# Deploying the BERT model using Triton Inference Server

## Solution overview

The [NVIDIA Triton Inference Server](https://github.com/NVIDIA/triton-inference-server) provides a datacenter and cloud inferencing solution optimized for NVIDIA GPUs. The server provides an inference service via an HTTP or gRPC endpoint, allowing remote clients to request inferencing for any number of GPU or CPU models being managed by the server. 
This folder contains detailed performance analysis as well as scripts to run SQuAD fine-tuning on BERT model using Triton Inference Server. 

## Setup

The first step is to train BERT for question answering. The process is the same as in the main readme. 

1. Download the squad dataset with `cd [bert folder]/data/squad/ && bash ./squad_download.sh`. 

2. Build the Docker container with `bash ./scripts/docker/build.sh`. 

3. [train](https://github.com/NVIDIA/DeepLearningExamples/tree/master/PyTorch/LanguageModeling/BERT#training-process) your own checkpoint and fine-tune it, or [download](https://ngc.nvidia.com/catalog/models/nvidia:bert_large_pyt_amp_ckpt_squad_qa1_1/files) the already trained and fine-tuned checkpoint from the [NGC](https://ngc.nvidia.com/catalog/models/nvidia:bert_large_pyt_amp_ckpt_squad_qa1_1/files) model repository. 

The checkpoint should be placed in `[bert folder]/checkpoints/<checkpoint>`. By default, the scripts assume `<checkpoint>` is `bert_qa.pt`, therefore, you might have to rename the trained or downloaded models as necessary. 

Note: The following instructions are run from outside the container and call `docker run` commands as required. \
Unless stated otherwise, all the commands below have to be executed from `[bert folder]`. 

## Quick Start Guide

### Deploying the model

The following command exports the checkpoint to `torchscript`, and deploys the Triton model repository. 

`bash ./triton/export_model.sh` 

The deployed Triton model repository will be in `[bert folder]/results/triton_models`. 

Edit `[bert folder]/triton/export_model.sh` to deploy BERT in ONNX format. 
Change the value of `EXPORT_FORMAT` from `ts-script` to `onnx`. Additionally, change the value of `triton_model_name` from `bertQA-ts` to `bertQA-onnx`, respectively. 
Moreover, you may set `precision` to either `fp32` or `fp16`. 

### Running the Triton server

To launch the Triton server, execute the following command. 

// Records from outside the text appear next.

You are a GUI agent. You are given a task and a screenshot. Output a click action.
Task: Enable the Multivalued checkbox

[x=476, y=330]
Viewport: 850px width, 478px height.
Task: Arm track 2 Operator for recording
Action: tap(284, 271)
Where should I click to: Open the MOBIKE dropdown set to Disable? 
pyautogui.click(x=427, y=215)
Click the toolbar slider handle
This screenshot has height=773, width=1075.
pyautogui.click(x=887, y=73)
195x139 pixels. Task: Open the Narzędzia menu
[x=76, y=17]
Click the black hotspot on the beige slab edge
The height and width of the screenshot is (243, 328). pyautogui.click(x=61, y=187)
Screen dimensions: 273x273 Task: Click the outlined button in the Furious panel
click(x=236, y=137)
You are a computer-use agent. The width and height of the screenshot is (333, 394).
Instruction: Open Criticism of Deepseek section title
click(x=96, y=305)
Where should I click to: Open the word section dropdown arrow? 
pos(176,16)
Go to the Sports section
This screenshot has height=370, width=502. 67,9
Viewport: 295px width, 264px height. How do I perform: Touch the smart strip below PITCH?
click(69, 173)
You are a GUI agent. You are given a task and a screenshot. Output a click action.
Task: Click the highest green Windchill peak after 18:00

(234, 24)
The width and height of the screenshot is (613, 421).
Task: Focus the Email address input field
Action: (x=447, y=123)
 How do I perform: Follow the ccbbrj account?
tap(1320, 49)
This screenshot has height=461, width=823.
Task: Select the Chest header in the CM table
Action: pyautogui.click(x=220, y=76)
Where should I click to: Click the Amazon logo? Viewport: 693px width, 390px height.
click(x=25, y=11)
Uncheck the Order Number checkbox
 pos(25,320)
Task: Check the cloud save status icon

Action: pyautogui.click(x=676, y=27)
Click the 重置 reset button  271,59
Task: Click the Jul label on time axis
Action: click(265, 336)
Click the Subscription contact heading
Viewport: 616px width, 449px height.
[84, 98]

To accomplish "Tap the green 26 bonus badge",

`docker run --rm --gpus device=0 --ipc=host --network=host -p 8000:8000 -p 8001:8001 -p 8002:8002 -v $PWD/results/triton_models:/models nvcr.io/nvidia/tritonserver:20.06-v1-py3 trtserver --model-store=/models --log-verbose=1`

Here `device=0,1,2,3` selects GPUs indexed by ordinals `0,1,2` and `3`, respectively. The server will see only these GPUs. If you write `device=all`, then the server will see all the available GPUs. 

By default, the server expects the model repository to be in `[bert folder]/results/triton_models`. 

### Running the custom Triton client

The custom Triton client is found in `[bert folder]/triton/client.py`. 
It may be used once BERT is deployed and the Triton server is running. To try it, do the following steps. 

1. Start the BERT docker container with the following command: \
`docker run -it --rm --ipc=host --network=host -v $PWD/vocab:/workspace/bert/vocab bert:latest` \
Notice, that for the client, no GPU support is necessary. 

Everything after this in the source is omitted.